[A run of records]
+ + + +

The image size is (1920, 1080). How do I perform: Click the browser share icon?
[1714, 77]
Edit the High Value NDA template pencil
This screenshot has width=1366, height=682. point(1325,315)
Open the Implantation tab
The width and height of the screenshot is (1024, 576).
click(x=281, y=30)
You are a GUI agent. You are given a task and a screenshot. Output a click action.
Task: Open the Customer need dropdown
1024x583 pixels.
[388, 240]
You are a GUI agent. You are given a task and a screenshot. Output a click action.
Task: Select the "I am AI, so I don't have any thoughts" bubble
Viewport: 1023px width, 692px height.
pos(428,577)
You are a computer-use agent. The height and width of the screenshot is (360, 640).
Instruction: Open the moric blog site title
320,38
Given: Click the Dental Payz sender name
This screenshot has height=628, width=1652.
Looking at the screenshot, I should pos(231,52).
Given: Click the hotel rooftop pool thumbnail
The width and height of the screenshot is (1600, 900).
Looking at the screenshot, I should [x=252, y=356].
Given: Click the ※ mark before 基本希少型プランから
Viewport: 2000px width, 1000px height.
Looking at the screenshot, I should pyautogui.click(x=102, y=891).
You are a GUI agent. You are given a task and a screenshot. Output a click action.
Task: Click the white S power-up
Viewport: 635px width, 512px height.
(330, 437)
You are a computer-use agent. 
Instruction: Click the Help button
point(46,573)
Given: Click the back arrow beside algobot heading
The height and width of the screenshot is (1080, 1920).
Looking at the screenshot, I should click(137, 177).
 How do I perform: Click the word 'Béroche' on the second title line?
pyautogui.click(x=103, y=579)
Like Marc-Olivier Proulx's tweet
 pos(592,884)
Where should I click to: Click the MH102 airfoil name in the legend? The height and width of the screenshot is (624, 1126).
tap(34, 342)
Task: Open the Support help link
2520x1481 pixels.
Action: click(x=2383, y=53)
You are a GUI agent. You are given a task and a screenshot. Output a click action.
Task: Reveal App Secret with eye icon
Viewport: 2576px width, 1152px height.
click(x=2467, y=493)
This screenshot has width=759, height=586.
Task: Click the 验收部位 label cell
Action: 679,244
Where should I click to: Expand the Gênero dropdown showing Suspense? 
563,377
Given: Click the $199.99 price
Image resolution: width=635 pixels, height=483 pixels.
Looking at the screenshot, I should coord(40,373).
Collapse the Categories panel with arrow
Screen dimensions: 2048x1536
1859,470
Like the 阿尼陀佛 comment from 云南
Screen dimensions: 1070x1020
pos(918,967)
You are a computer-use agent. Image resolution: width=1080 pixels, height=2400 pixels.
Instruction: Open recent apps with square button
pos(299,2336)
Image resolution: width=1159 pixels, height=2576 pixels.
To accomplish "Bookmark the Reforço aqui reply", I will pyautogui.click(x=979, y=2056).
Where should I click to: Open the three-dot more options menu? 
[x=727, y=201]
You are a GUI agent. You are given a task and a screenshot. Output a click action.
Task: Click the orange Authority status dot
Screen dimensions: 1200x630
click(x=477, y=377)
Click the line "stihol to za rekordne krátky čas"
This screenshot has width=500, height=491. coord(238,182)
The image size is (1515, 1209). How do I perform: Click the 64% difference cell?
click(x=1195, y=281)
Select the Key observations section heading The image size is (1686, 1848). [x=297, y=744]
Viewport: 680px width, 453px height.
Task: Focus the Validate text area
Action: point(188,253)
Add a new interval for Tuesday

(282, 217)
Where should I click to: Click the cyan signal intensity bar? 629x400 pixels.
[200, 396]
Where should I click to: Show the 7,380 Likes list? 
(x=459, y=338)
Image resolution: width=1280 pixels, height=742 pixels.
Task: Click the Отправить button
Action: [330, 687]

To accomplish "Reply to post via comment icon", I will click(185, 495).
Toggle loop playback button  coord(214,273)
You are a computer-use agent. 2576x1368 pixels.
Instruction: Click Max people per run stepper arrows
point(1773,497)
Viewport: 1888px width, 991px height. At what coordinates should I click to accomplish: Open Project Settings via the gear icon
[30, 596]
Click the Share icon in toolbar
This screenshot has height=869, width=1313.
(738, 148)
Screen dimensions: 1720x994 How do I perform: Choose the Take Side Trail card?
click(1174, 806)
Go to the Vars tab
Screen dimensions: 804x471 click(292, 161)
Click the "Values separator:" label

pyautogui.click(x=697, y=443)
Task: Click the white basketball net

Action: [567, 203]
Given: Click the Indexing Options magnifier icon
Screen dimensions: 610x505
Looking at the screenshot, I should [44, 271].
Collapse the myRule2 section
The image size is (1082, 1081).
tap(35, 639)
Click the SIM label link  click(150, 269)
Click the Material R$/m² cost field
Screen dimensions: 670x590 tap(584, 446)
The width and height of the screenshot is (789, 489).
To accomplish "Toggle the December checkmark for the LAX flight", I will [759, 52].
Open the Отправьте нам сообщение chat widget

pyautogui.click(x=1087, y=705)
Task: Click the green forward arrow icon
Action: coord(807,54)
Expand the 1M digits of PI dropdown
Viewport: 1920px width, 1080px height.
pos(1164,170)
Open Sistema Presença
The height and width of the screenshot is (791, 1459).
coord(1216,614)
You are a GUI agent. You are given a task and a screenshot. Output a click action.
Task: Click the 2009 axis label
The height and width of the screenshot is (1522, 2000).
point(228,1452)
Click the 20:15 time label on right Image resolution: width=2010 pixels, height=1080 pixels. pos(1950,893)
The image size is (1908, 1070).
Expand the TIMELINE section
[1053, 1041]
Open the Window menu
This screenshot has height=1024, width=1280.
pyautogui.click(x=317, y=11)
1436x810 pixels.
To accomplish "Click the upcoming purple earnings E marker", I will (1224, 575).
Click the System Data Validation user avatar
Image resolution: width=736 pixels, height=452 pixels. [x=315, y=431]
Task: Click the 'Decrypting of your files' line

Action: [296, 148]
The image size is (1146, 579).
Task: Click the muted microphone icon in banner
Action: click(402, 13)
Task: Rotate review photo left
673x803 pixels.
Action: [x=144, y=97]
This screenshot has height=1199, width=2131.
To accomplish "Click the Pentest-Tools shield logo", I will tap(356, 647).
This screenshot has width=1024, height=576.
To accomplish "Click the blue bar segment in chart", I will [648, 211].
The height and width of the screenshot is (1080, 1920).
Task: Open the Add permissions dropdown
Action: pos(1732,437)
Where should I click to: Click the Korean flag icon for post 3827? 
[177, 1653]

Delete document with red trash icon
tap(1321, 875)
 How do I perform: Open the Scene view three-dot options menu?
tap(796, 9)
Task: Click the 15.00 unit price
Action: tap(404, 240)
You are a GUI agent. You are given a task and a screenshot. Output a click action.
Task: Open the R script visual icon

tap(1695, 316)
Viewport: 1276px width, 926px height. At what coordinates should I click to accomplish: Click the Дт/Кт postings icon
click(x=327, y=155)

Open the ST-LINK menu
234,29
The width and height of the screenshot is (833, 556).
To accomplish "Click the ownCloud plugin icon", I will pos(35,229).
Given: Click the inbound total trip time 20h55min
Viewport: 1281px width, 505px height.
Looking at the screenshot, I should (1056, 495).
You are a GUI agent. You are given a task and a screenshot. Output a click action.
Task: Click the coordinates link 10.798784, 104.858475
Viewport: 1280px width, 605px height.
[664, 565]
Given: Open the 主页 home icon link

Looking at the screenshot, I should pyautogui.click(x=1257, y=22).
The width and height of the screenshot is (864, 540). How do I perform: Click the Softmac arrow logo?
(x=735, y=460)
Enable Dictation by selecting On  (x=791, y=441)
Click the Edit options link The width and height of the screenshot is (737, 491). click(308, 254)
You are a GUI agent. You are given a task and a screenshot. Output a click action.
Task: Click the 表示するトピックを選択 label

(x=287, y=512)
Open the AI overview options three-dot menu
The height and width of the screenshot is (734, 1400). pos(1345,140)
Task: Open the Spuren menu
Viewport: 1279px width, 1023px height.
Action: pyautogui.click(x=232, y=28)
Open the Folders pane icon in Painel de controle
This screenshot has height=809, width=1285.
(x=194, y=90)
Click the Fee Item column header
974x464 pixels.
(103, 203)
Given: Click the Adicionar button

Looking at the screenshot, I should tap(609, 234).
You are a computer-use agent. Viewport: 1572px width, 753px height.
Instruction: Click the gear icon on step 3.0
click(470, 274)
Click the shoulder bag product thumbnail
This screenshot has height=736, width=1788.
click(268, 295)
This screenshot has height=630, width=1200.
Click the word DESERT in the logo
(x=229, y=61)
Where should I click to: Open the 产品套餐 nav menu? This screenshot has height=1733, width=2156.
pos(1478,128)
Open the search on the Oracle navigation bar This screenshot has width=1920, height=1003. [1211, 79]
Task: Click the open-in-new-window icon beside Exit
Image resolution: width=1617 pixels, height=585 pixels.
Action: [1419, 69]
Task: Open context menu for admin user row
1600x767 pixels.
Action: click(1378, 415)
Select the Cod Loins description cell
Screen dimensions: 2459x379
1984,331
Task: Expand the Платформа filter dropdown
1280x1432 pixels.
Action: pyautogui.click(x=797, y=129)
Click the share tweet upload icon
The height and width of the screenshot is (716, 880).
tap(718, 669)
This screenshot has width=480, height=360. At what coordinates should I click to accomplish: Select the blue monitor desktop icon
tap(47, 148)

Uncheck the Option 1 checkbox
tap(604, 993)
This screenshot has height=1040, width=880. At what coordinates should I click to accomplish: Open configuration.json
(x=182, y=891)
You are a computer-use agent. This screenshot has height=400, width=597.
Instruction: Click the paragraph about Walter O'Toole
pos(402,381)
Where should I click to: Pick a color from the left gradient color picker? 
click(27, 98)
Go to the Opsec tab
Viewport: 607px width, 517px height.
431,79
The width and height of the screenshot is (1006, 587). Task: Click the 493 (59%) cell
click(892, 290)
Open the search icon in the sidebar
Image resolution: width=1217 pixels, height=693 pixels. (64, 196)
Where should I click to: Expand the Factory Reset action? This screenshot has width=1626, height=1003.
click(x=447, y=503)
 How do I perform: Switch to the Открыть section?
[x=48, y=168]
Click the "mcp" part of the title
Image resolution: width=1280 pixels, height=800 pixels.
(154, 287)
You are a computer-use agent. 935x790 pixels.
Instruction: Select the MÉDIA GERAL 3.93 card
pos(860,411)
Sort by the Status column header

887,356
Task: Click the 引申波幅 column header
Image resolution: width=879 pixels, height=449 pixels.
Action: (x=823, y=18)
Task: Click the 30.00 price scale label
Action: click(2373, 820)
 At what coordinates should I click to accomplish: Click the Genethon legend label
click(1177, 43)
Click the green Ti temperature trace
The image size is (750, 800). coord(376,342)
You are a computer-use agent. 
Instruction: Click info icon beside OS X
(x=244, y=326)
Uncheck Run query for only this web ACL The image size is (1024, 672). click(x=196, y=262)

+ + + +

## Stated problem:
Turn the material from the line containing "Where should I click to: Click the MH102" through the line containing "Action: click(x=2383, y=53)", both included, into a Markdown table with the columns Row and Line. Put a row number and one line in each row, and leave out blank lines.

## Completed task:
| Row | Line |
|---|---|
| 1 | Where should I click to: Click the MH102 airfoil name in the legend? The height and width of the screenshot is (624, 1126). |
| 2 | tap(34, 342) |
| 3 | Task: Open the Support help link |
| 4 | 2520x1481 pixels. |
| 5 | Action: click(x=2383, y=53) |